Po wejściu do środka dominuje wrażenie wielkiej krzątaniny. Największe kolejki do makijażu i do toalety. Dziewczyny, które fryzury nie mają jeszcze zrobionej, zaczynają się denerwować. Kierownik planu okazję do denerwowania się ma wielokrotnie - trzeba założyć odsłuch, a uczestnika nie ma. Trzeba się ustawić do wyjścia na scenę, a kilku osób brakuje. Trzeba zrobić przejście dla Beaty Kozidrak, a przejścia nie ma.

Reklama

Tymczasem na piętrze, w ciasnym korytarzu wzdłuż garderób trwa międzydrużynowa integracja. Niektórzy z uczestników przyznają, że wolą towarzystwo ludzi z innych miast (w końcu swoich oglądają dzień w dzień). Są i romanse, i "kwasy". Atmosfera jak na koloniach.

Kiedy próbuję zrozumieć, kto biega w jakiej sprawie i kto się czym zajmuje, podchodzi do nas Roch Fortin, amerykański reżyser programu.

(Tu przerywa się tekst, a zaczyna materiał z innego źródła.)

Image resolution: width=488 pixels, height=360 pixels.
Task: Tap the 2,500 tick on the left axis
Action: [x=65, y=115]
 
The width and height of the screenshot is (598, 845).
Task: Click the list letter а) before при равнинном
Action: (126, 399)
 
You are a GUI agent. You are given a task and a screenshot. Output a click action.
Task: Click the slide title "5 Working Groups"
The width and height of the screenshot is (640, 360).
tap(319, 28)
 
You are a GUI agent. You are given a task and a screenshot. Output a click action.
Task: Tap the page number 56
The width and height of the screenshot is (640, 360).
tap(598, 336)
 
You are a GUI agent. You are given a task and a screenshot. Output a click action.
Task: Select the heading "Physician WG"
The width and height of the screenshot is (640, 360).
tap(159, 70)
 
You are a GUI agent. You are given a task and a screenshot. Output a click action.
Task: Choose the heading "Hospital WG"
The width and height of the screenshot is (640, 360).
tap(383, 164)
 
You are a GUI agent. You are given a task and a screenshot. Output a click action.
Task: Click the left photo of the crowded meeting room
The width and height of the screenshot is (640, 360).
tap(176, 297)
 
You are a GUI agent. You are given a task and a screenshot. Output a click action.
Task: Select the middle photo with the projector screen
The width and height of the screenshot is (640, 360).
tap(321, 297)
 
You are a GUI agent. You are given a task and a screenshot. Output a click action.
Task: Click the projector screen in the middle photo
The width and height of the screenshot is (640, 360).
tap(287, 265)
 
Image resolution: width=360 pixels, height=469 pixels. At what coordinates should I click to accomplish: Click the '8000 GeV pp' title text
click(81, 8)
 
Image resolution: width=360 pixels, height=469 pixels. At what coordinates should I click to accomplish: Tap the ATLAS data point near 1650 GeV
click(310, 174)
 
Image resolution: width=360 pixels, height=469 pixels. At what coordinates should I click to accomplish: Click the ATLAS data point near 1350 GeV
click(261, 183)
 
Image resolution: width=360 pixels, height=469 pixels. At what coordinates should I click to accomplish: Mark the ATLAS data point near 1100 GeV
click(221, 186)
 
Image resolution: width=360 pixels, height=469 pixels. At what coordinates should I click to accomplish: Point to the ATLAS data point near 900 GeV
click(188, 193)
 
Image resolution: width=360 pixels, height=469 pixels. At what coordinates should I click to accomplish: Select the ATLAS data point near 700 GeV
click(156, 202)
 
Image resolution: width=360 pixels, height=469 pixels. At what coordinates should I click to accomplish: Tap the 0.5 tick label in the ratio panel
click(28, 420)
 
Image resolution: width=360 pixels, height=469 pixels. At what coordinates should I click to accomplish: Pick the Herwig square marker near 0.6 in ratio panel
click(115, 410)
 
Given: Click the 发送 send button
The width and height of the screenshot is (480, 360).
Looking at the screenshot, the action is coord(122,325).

Dumny z tego, co przez ostatnie kilka miesięcy tworzył. Zdaniem Fortina, to właśnie do "Bitwy" trafili najlepsi wokaliście z trzech muzycznych show.

Amerykanin bez ogródek przyznał, że walka o widza z polsatowskim "Must Be The Music" była tematem wiodącym w TVP. Fortin zdradził nam, że zdarzało mu się w trakcie "Bitwy" oglądać konkurencję - gdy Polsat nadawał reklamy, Hubert Urbański otrzymywał na słuchawkę polecenia, jak podkręcić show, by przechwycić widza. Gdy program Polsatu się przeciągał, reżyser przeciągał też "Bitwę". Najlepsi do rozciągania antenowego czasu byli Alicja Węgorzewska z Hubertem Urbańskim.

- Z tym gościem mogę zrobić wszystko, każdy program. Jest niesamowity, potrafi improwizować - nie mógł się nachwalić swojego prowadzącego.

Zapytałem o drugą edycję "Bitwy".

- Oficjalnie nic nie mogę ci powiedzieć. Ale jestem optymistą - uśmiechnął się szeroko.

Podczas prób do finału furorę robiła tryskająca humorem Urszula Dudziak - dowcipkowała, uwieszała się na Hubercie Urbańskim, liczyła mu plomby, biegała, skakała; tak jak Krzysztof Cugowski nie odnalazł się w rozrywkowym formacie, tak Dudziak czuła się jak u siebie.

Przed "godziną zero" bardzo angażowała się w dobre przygotowanie uczestniczek Grażyna Szapołowska. Na próbie instruowała dziewczyny, jak stanąć przed jurorami, żeby jak najkorzystniej wypaść w kamerze, a Klaudii z Zielonej Góry pokazywała, jak ruszać biodrami w "Lady Marmalade", żeby było jeszcze bardziej seksownie.

Po finałowym werdykcie ekipa programu i potwornie zmęczeni (co podkreślała Natasza Urbańska) uczestnicy udali się na wspólną imprezę. Na parkiecie prym wiodła Halina Mlynkova, natomiast bracia Golcowie nie mieli sobie równych w pałaszowaniu kolejnych potraw.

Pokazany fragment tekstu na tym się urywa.